Attendees will be provided the Zoom meeting link to the event immediately after registering.
Abstract
Lifting the lid on the Dunadd ogham
The paper is an interdisciplinary examination of political theatre in early medieval Scotland which builds on Ewan Campbell’s work (with Alan Lane) on the early medieval power centre at Dunadd, Argyll. A new interpretation of the ogham inscription carved on the living rock is situated in the context of literary and archaeological evidence for royal inauguration ritual.
Speaker Profiles
Dr Adrián Maldonado: Glenmorangie Research Fellow (National Museums Scotland)

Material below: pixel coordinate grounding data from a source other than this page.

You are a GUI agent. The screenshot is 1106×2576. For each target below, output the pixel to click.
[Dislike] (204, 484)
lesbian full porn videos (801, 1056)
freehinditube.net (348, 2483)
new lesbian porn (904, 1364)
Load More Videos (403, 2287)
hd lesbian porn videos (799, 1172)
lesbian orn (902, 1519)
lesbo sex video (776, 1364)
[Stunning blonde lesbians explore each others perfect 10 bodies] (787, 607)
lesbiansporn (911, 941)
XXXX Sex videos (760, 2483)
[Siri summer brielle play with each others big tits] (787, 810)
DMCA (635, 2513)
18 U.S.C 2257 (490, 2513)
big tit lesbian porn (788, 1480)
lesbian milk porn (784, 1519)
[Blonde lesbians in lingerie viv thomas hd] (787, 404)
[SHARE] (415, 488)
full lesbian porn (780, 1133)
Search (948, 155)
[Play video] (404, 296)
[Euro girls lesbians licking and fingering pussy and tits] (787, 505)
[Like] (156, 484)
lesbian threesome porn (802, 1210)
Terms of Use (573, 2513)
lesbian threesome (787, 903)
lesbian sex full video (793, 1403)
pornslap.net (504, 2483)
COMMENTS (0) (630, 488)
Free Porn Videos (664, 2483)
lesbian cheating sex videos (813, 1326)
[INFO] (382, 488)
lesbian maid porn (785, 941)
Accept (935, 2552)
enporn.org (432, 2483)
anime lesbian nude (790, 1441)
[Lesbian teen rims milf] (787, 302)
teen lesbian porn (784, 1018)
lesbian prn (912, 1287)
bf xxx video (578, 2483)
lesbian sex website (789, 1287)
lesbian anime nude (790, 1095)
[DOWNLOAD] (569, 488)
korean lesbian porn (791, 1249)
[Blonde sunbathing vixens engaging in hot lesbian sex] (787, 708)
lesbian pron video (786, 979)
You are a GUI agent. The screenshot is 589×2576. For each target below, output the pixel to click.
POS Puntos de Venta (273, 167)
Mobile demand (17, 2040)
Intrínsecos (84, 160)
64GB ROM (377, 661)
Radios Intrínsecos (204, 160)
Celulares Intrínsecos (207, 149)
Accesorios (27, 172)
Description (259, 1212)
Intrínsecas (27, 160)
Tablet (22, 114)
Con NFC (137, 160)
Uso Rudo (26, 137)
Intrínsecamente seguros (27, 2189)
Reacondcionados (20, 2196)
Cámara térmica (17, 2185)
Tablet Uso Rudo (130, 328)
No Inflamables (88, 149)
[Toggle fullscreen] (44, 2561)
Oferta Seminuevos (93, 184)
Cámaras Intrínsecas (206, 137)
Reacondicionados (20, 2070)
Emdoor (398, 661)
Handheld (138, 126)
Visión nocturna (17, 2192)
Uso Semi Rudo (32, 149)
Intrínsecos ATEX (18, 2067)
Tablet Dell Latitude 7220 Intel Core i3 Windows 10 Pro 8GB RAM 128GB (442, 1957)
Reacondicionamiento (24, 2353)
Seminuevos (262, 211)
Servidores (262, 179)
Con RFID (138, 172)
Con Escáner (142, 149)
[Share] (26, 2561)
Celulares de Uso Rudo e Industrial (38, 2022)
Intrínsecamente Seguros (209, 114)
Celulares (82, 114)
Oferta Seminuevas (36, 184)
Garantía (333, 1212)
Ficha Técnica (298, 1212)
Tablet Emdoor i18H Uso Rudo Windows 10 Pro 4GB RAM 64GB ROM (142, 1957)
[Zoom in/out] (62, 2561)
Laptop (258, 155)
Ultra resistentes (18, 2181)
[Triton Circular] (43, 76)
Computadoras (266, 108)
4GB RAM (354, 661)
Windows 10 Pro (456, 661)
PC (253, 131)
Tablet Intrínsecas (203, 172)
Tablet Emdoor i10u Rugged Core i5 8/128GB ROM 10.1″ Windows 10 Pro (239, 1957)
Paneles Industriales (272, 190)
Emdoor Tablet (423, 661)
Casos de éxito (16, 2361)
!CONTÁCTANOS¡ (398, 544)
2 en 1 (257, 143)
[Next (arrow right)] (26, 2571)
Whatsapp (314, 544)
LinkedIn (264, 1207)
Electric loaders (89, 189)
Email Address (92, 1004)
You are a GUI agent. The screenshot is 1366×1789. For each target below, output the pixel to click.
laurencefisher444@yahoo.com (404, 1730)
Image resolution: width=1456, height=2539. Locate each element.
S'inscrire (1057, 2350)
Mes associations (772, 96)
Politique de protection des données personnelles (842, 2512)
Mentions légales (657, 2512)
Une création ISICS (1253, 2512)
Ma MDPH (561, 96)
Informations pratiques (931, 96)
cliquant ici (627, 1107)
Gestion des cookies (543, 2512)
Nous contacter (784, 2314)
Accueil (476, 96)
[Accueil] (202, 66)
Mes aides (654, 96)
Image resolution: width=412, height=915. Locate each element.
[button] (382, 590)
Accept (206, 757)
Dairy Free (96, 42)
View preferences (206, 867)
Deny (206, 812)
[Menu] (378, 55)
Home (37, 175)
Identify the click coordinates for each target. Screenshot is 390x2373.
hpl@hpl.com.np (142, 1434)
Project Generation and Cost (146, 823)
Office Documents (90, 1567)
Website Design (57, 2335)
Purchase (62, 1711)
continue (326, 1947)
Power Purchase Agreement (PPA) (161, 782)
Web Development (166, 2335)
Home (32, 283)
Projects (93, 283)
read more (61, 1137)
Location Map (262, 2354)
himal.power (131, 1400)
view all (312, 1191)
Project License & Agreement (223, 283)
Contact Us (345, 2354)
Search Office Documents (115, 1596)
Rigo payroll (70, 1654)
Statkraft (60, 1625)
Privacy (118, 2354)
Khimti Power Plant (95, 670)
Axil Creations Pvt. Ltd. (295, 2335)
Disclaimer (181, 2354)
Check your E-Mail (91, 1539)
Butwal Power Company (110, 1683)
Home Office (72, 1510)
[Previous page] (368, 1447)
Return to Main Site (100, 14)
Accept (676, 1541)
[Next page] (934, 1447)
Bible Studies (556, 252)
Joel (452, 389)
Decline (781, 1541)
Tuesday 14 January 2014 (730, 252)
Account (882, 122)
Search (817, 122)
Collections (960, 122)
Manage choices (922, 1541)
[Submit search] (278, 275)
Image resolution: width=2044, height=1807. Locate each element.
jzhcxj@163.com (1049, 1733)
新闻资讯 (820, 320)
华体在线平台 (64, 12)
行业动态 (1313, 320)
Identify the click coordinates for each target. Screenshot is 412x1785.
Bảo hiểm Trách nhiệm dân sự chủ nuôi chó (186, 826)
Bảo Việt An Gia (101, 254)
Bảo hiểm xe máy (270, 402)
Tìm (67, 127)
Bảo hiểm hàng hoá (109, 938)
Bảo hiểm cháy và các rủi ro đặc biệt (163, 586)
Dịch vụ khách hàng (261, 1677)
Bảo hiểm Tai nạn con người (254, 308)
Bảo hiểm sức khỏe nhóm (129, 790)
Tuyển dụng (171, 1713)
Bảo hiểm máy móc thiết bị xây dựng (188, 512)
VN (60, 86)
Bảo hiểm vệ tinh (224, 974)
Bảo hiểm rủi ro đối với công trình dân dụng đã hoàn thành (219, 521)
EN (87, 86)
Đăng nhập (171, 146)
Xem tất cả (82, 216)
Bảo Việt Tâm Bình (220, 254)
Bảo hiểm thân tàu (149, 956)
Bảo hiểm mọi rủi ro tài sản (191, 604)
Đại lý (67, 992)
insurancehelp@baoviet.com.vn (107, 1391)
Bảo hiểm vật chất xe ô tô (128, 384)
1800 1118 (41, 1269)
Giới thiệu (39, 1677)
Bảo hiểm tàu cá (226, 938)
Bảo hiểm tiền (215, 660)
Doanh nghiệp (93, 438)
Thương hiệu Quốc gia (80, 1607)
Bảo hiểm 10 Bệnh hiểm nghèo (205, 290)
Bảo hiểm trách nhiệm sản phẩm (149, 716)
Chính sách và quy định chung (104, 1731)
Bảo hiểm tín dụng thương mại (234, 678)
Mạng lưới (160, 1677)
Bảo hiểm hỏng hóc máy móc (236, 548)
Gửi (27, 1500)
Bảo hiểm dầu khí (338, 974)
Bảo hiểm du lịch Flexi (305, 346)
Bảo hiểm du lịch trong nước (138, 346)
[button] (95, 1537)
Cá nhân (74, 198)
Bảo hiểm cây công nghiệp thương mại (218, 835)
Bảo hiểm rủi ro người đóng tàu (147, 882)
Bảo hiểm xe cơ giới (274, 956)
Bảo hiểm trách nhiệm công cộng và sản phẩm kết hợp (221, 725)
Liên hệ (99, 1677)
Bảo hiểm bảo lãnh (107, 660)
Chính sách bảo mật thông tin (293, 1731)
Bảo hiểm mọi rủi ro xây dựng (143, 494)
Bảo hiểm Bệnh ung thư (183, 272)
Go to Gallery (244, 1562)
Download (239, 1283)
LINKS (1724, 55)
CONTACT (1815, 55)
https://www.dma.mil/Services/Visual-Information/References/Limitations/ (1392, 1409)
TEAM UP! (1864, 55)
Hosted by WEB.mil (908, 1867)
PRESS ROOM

Maldonado is responsible for undertaking and promoting research on early medieval Scotland as part of the Glenmorangie Research Project Phase 4: Creating Scotland, which began in March 2018. This covers objects from the National Collection dated 9-12th centuries AD. Maldonado contributes to outreach and research relating to early medieval Scotland more broadly, in support of the Medieval Archaeology section. For more information on the Glenmorangie Research Project, please click here.
Research interests include early medieval Scotland, the Viking Age, early Christianity, the archaeology of death and burial, medievalism in pop culture.
Professor Katherine Forsyth
Katherine Forsyth is Professor of Celtic Studies at the University of Glasgow. Her interests lie in the history and culture of the Celtic-speaking peoples in the first millennium AD, with a particular focus on text as material culture. She has published on the Book of Deer (Scotland’s oldest manuscript), on various aspects of Pictish studies, and on sculpture in Scotland. The main focus of her research, however, is epigraphy, particularly inscriptions in the ogham alphabet and she has conducted epigraphic field-work in Scotland, south-west Ireland, south-west England, the Isle of Man and Brittany. She has a broader interest in the integration of texts and material culture as evidence for everyday life, currently manifest in a collaborative interdisciplinary study of Celtic board-games.